70% of employers believe they provide good access to health and wellness benefits and support, but only 23% of employees agree, which could have a significant impact on productivity, according to Aetna International's Business of Health 2020 report.
Titled Tackling polarised perceptions of corporate health and wellness, the report looks at some of the challenges faced by corporations in maintaining a healthy workforce and improving business performance.
Despite the vast majority of businesses (94%) agreeing they want employees to prioritise physical and mental health over work, most employees don't believe the support they are offered is good enough.While 70% of employers believe they provide good access to programmes that support health and wellness, less than a quarter (23%) of employees think the same - 24% actually rated the support provided by their employer as poor.
Ultimately, the goal of every wellness programme is to inspire individuals to change their wellness habits"
"Clearly, the first goal of a workplace wellness programme is to help employees become healthier, but it's no longer just about medical cost, attraction, retention and productivity; people are recognising that these programmes are improving their stock performance," Cate Darroue, senior director, product & marketing, EMEA, Aetna International said.
"Ultimately, the goal of every wellness programme is to inspire individuals to change their wellness habits — and to give them the tools to be successful," she added.
Significantly, two thirds (67%) of workers stated that they would not join a company if it did not have clear policy on supporting those with mental health issues including stress, anxiety or depression, reflecting the priorities of today's jobseekers.
Nearly a third (32%) of employees rate their company's current mental health support as poor, compared with just 16% of bosses.

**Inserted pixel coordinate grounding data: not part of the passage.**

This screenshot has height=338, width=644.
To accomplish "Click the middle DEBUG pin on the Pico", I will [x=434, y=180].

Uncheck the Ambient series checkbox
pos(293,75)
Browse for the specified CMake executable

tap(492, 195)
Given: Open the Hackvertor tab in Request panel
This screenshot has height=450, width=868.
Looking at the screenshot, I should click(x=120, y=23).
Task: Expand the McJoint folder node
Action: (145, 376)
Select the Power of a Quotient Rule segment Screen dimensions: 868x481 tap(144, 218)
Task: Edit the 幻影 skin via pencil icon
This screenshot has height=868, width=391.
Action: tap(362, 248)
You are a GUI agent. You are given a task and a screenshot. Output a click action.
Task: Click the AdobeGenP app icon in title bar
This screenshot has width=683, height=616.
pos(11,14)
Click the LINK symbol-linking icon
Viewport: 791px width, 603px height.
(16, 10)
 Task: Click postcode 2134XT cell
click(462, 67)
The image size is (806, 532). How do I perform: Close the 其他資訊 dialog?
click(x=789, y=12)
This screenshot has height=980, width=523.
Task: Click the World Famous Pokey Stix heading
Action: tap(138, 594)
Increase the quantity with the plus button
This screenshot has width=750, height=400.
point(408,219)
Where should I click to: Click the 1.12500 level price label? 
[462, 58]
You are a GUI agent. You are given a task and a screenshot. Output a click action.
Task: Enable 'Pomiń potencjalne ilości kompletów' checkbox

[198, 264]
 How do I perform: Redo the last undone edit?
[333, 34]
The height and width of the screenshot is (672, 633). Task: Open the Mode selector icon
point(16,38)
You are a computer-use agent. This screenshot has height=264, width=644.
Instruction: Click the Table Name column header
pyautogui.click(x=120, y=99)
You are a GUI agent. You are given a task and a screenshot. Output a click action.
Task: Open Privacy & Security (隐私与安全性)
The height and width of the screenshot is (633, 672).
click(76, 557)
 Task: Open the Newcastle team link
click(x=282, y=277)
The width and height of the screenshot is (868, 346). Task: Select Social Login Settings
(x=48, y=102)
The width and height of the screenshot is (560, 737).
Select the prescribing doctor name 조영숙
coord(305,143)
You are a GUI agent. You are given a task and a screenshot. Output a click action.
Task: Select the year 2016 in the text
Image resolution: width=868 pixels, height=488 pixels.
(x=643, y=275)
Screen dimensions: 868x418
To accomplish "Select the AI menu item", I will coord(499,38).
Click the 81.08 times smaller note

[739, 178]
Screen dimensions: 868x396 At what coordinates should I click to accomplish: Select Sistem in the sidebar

"Many employers offer a one-size-fits-all well-being solution. It may be a very good package of benefits but only relevant to 25% of the population. Also, many employees are simply not aware of what's available to them. As a result, employers' considerable investments are missing the mark — not because they aren't great solutions, but because they haven't focused enough on fully understanding and addressing individual needs and company culture from the top," Simon Miller, senior director, Customer Proposition, Aetna International said.
"We find that the most effective well-being engagement initiatives are often driven by the CEO, improved line manager capability and support, and employee champions."